Azerbaijan also shares a short border with Turkey through its autonomous exclave of Naxçivan (Nakhichevan), which is separated from the rest of Azerbaijan by a mountainous strip of Armenian territory. Azerbaijan includes the disputed region of Nagorno-Karabakh, a predominantly Armenian-inhabited enclave in western Azerbaijan. In Azeri, the official state language, the country is called Azarbaijchan Respublikasy (Azerbaijan Republic). Baku, a large port city on the Caspian Sea, is Azerbaijan’s capital and largest city.
After a mere two years of independence, Azerbaijan was invaded by the Bolshevik Red Army in 1920 and became part of the Union of Soviet Socialist Republics (USSR) in 1922. In 1991 it became independent again. The republic’s first years of renewed independence were troubled by political upheaval, economic decline, and a war in Nagorno-Karabakh. Until a cease-fire agreement effectively ended the war in May 1994, Armenians in Nagorno-Karabakh fought for secession of the enclave. In 1995 Azerbaijan held its first legislative elections since independence and passed its first post-Soviet constitution.
II
THE PEOPLE OF AZERBAIJAN
Azerbaijan is more populated than the other South Caucasus states, Georgia and Armenia. Its population was an estimated 8,177,717 in 2008, giving it an average population density of 95 persons per sq km (246 per sq mi). The most densely populated area is the Abşeron Peninsula in the east, where Azerbaijan’s major cities are located. Despite its larger population, Azerbaijan is the least urbanized country of the South Caucasus, as only 50 percent of its population lives in urban areas. The largest city is Baku, the capital. Other important cities include Gäncä, the industrial center of western Azerbaijan, and Sumgayıt, located on the Caspian coast and the second most important industrial center after Baku.
A
Ethnic Groups
Azerbaijan, including the autonomous exclave of Naxçivan, is populated mostly by ethnic Azerbaijanis, who are also known as Azeris. The ethnic composition of the country changed due to a civil war between the government of Azerbaijan and Armenian secessionists in the Nagorno-Karabakh enclave. Beginning in 1988, when the people of Nagorno-Karabakh unilaterally decided to secede from Azerbaijan, nearly the entire Azerbaijani population in Armenia fled to Azerbaijan and northern Iran, while many ethnic Armenians in Azerbaijan fled to Armenia. The number of Armenians in Azerbaijan decreased from slightly less than 6 percent of the total population to about 2 percent. Armenians now reside almost exclusively in the Nagorno-Karabakh enclave, where they constitute a majority. In the 1990s the proportion of Azerbaijanis in Azerbaijan increased from about 80 percent of the total population to about 90 percent. This change was largely due to the civil war, but the emigration of many Russians and other Slavs after the collapse of the Soviet Union in 1991 also contributed.

────────────────────────────────────────

Short problem a: Return each line of the records that contains the string "action".
The records that come next have no connection to the text about Azerbaijan.

Records:
────────────────────────────────────────

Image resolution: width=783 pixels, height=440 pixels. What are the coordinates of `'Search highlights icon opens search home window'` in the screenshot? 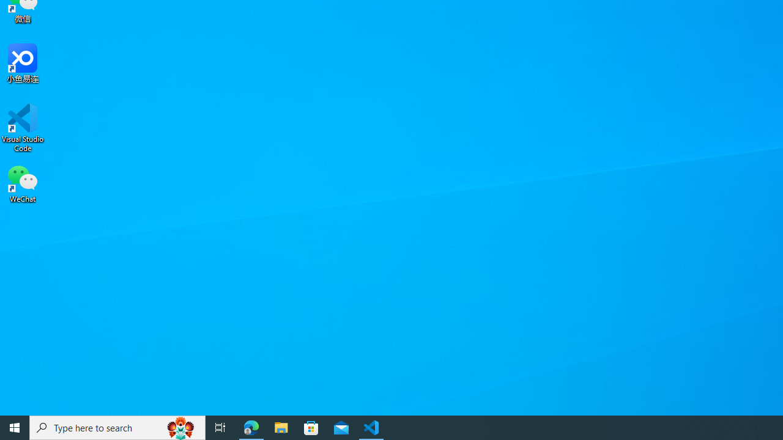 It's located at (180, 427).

────────────────────────────────────────

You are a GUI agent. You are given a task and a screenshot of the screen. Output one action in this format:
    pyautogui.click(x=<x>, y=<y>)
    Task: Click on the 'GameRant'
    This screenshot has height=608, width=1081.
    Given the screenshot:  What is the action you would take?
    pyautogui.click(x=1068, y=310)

────────────────────────────────────────

Short problem b: Continue the text about Azerbaijan from the point where it ends.

Written response a:
You are a GUI agent. You are given a task and a screenshot of the screen. Output one action in this format:
    Given the screenshot:  What is the action you would take?

Written response b:
Dagestanis and Russians are the largest minority groups in Azerbaijan, followed by Armenians. Dagestanis, a people whose traditional homeland is Dagestan, a republic of Russia on Azerbaijan’s northern border, make up about 3 percent of the population. Russians constitute about 2.5 percent of the total (a reduction of about 3 percent since the 1989 census). Other ethnic groups include Lezgins, Kurds, and Talysh, who are geographically concentrated in the north, east, and south of the republic, respectively. There are also small communities of Georgians, Ukrainians, and Avars. Most of the republic’s ethnic groups have resided in the area for centuries, although Russians arrived in large numbers in the 19th and 20th centuries.
B
Languages
The official language of Azerbaijan is Azeri, a Turkic language of the Altaic family that is closely related to the Turkish and Turkmen languages (see Altaic Languages). Other languages spoken in Azerbaijan include Russian and Armenian. Azeri originally developed in the Arabic script, but in the 1920s a Latin (Roman) alphabet was introduced. In 1939 the Soviet regime mandated the use of the Cyrillic alphabet, the script of the Russian language. After Azerbaijan gained independence, the government decided to introduce a Turkish version of the Latin script. In 2001 a presidential decree abolishing the Cyrillic script for official and business purposes came into force.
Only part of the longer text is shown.